From: Immortalist on 24 Jul 2010 00:05 On Jul 23, 8:17 pm, "Daniel T." <danie...(a)earthlink.net> wrote: > Immortalist <reanimater_2...(a)yahoo.com> wrote: > > What is this "hard problem"? I'm not saying that the Chalmers' "hard > problem" doesn't exist, rather I'm thinking that it is so poorly > defined, we would never know if it was solved. The real hard problem, as > I see it, is in defining what this "hard problem" actually entails. > > http://www.time.com/time/magazine/article/0,9171,1580363,00.html A zimboe is a philosophical zombie that has apparent "second-order" states -- that is, beliefs about its physiological state. The term zimboe was coined by philosopher Daniel Dennett in arguing that the idea of a philosophical zombie is incoherent. Daniel Dennet argues that being a zimboe is sufficient for a person to be considered "real". All philosophical zombies must, by definition, also be zimboes, and so one cannot view zombies as distinct from persons. However, while zimboes cannot be distinguished from thinking humans by their behavior, certain areas of philosophy, religion, or parapsychology may distinguish them. Religions would not consider a zimboe to possess a soul or to experience an afterlife, and it is possible that a psychic could sense their difference. http://en.wikipedia.org/wiki/Hard_problem_of_consciousness
From: dorayme on 24 Jul 2010 02:02 In article <daniel_t-ABF8D0.23174023072010(a)70-3-168-216.pools.spcsdns.net>, "Daniel T." <daniel_t(a)earthlink.net> wrote: > Immortalist <reanimater_2000(a)yahoo.com> wrote: > > What is this "hard problem"? I'm not saying that the Chalmers' "hard > problem" doesn't exist, rather I'm thinking that it is so poorly > defined, we would never know if it was solved. The real hard problem, as > I see it, is in defining what this "hard problem" actually entails. > > http://www.time.com/time/magazine/article/0,9171,1580363,00.html "The trouble with this hypothesis is that it declares its own untestability at the outset.
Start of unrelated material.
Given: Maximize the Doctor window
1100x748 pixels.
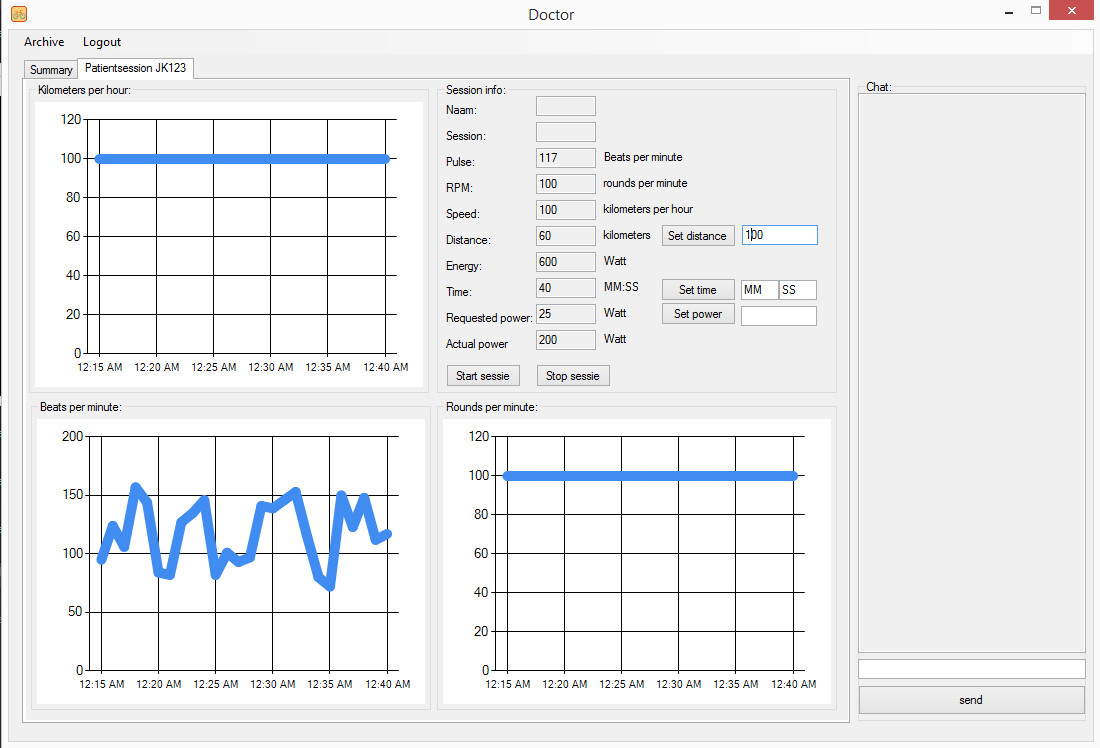Looking at the screenshot, I should coord(1036,11).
There is nothing Steve could do or say under any circumstances that would provide the slightest grounds for either dismissing or confirming the reality of his experience. There could not be an objective test that distinguished a clever robot from a really conscious person." This is trouble of a sort. It is bothersome for those who yen for scientific hope and tractability. But it is not the least bothersome for the person who claims to know for sure that he is conscious and aware and that it is meaningful to suppose that someone who is physically just like him is not. The trouble with all this fantasising is just that there can never be anything behind it that is worth taking seriously. Everything in the fantasy is glib. Mary's room, Chinese rooms, zombies walking about, they all are described with a wave of the hand. If you talk enough, some people will fall for this nonsense (this is how a lot of religious cults happen, someone just talks a lot and a whole mob of gullible people then claim belief and commitment). Let some produce a real Chinese room/zombie/mary here on earth by getting a green field site and let me watch what they are putting into it. I will park myself at a sort of guard gate with a boom. Reality is a sobering judge of men's bullshit fantasies. -- dorayme
From: Daniel T. on 24 Jul 2010 08:50 dorayme <dorayme(a)optusnet.com.au> wrote: > "Daniel T." <daniel_t(a)earthlink.net> wrote: > > Immortalist <reanimater_2000(a)yahoo.com> wrote: > > > > What is this "hard problem"? I'm not saying that the Chalmers' "hard > > problem" doesn't exist, rather I'm thinking that it is so poorly > > defined, we would never know if it was solved. The real hard problem, as > > I see it, is in defining what this "hard problem" actually entails. > > > > http://www.time.com/time/magazine/article/0,9171,1580363,00.html > > "The trouble with this hypothesis is that it declares its own > untestability at the outset. There is nothing Steve could do or > say under any circumstances that would provide the slightest > grounds for either dismissing or confirming the reality of his > experience. There could not be an objective test that > distinguished a clever robot from a really conscious person." > > This is trouble of a sort. It is bothersome for those who yen for > scientific hope and tractability. It's not just tractability, I recently read about Wittgenstein's Beetle. Once we assume that consciousness can't be examined objectively, we loose the ability to discuss it. Yet, as you point out, some people can't help themselves and they attract mobs of people with faulty imaginations. > But it is not the least bothersome for the person who claims to know > for sure that he is conscious and aware and that it is meaningful to > suppose that someone who is physically just like him is not. How does he "know for sure" that he is conscious and aware? Therein lies the rub.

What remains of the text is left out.